Clark laughed then, a hoarse and breaking sound. He swept the gun up until it was pointing directly in my face. It gleamed like a bright toy in his elegant hand.
The small, dark hole at the end of it looked into my left eye, promising oblivion. I looked back, and time slowed. Stopped. I saw my end inside that pinprick darkness, saw it as if it had already happened. As if it had happened a long time ago, and was still happening now.
CHAPTER 11
This is the dangerous time.
Outside, the sun is shining, and yellow light streams in the window. Outside, Kai is on her way to me. This morning we have our first visit in the flesh since her release, and I feel like I am filled with butter-colored sunshine, too. Inside my body, I am bright with it, barely able to stay inside my skin. Even so, I keep my face blank and lie still. I am beside a bomb.
My mattress is shaped like a long, narrow valley. Candace lies in the center trench, staring up at the ceiling. The depression in the middle is the weight of history, shaped over time by every kid who ever slept here. Candace’s slight weight has not changed it in any way that I can feel on those rare moments when I have my bed to myself. She doesn’t seem like a bomb right now. She seems like a girl who is about to fall back asleep in the choicest spot.
I lie along the raised edge on my side, my back to the wall. Even now, I can feel the two depressions in the ridge that Joya and I made, back when we used to sit here every day. It is a solid proof that we were here, as personal as a graffiti sign or a fingerprint. The last time Joya fit herself into her space here, she was readying to leave me, and we burned each other to the ground.
“What’s she look like? Your mama?” Candace asks.
Candace has gone spelunking in my private lockbox often enough to see my mother in pictures from every angle. I answer anyway, to placate her.
“She’s tall and pale,” I say, offhand. I don’t say how beautiful she is. I don’t say, I used to put my bare feet on top of her bare feet, and she would spin while I yelled, “Dance me, dance me.” “She has long hair. Or used to have.”
It’s Saturday morning, and Mrs. Mack has sent the other girls to watch the TV in the center building’s rec hall, so Kai and I can have the common room. Candace wanted to wait with me, and I didn’t fight her. I will not fight Candace on anything. Not now.
My mother and I have made plans during our court-mandated phone calls. I know she is already job hunting, apartment hunting, working to meet every requirement to regain me. Soon, I will be going home with her. Every step I take between now and my departure, I am walking on a knife edge with this crazy girl who knows enough to ruin me.
“I think it’s weird your mama is a white lady,” Candace says.
“Yeah,” I say.
“I can’t imagine what all your daddy was, huh?” Candace tells the ceiling.
I feel a lightning flash of temper, but I let it pass and fade.
“I don’t know.”
That puts us on more common ground. Candace only ever had a stepdad, and he was bad news. He’s one reason that her mama has lost parental rights forever and Candace is available to be adopted. She’s white, but she’s also an adolescent who’s been broken in ways that make people uncomfortable. Outlook not good on adoption.

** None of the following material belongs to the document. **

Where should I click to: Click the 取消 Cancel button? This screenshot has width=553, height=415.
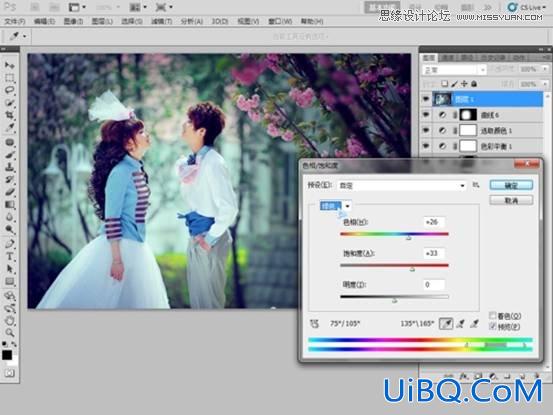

“Here’s a weird thing about cats,” Candace says, abruptly. She shifts in the bed, rolling on her side to face me and scootching back. Now she teeters on the opposite edge of the mattress. The trench is between us, tipping us in toward each other. We both have to brace. “A mama cat is whatever kind of cat she is. Maybe she’s a calico. But she can have a litter with three kittens and one will be black, and one yellow, and one stripy, because they all have a different daddy.”
“Yeah. So?” I say, not following.
“Maybe you’re like that,” Candace says. “Maybe you’re all three kittens.”
I can feel my face flush. I’m pretty sure that in her crazy way, she’s called Kai a whore and me some kind of mutant. But all I say is, “That could be kinda cool, if I got three child supports. I’d be so rich. I could go to Disney World and stay all summer.”
Candace was hoping for a rise, and my attempt at humor agitates her. She blinks rapidly, then slithers in closer. Her breath is sweet, milky and butterscotchy, as if she’s been eating pudding.
“I had a secret dream,” she whispers. “In the nighttime. I was dreaming that your mama took us both. We both went home to live with her, and you let me pick out the color to paint your room. Isn’t that weird?”
Trick question. I deflect. “Depends. What color did you pick?”
Her brows knit. “I think green?”
“Then that’s not weird,” I say.
“Well, but, I had to sleep inside a drawer under your bed.”
That makes me smile. Sometimes Candace can be funny. “Okay, that is weird.”